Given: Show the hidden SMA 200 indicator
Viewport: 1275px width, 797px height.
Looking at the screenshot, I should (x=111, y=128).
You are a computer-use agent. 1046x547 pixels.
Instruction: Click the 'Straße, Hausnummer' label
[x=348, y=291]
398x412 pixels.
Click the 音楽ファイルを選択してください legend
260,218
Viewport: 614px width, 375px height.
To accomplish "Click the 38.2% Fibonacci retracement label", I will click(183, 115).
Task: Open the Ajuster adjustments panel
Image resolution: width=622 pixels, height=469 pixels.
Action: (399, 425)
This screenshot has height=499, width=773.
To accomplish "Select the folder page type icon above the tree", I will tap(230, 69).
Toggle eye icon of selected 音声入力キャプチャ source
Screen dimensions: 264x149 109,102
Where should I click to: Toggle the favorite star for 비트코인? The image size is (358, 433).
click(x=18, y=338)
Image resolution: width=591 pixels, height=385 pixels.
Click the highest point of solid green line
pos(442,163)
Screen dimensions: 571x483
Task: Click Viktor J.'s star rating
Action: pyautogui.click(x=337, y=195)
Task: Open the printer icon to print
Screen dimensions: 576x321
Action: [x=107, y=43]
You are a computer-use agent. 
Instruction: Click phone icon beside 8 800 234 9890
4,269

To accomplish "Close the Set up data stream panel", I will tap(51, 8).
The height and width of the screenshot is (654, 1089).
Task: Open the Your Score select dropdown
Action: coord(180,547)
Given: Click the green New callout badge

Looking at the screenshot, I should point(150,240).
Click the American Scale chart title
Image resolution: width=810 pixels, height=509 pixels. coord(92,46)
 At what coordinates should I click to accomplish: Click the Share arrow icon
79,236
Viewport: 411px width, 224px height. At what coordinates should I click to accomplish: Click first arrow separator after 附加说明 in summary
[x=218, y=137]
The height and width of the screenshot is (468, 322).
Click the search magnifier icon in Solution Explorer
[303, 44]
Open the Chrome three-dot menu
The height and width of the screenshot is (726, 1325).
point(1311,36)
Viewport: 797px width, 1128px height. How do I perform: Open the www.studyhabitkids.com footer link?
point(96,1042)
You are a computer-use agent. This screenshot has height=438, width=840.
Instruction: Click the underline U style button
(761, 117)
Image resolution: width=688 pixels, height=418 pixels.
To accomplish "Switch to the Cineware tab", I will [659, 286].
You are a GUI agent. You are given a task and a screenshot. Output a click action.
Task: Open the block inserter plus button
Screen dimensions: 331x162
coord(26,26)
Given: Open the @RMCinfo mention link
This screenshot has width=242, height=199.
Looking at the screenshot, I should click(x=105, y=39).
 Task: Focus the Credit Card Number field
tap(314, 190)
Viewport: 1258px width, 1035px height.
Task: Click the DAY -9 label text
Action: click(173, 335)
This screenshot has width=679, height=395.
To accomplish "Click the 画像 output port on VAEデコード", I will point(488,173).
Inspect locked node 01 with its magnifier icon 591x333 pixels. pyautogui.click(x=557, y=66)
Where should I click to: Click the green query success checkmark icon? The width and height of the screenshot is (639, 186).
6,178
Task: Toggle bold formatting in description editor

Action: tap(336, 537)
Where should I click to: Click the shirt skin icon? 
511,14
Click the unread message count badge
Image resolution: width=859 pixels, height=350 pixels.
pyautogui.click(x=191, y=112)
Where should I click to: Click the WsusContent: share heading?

**********

▶ _Exercise objective_
Show all lines in the preceding material that have "agent" in them.

▶ _Output for this task_
You are a computer-use agent. 1046x547 pixels.
You are a computer-use agent. 
You are a computer-use agent. This screenshot has height=438, width=840.
You are a GUI agent. You are given a task and a screenshot. Output a click action.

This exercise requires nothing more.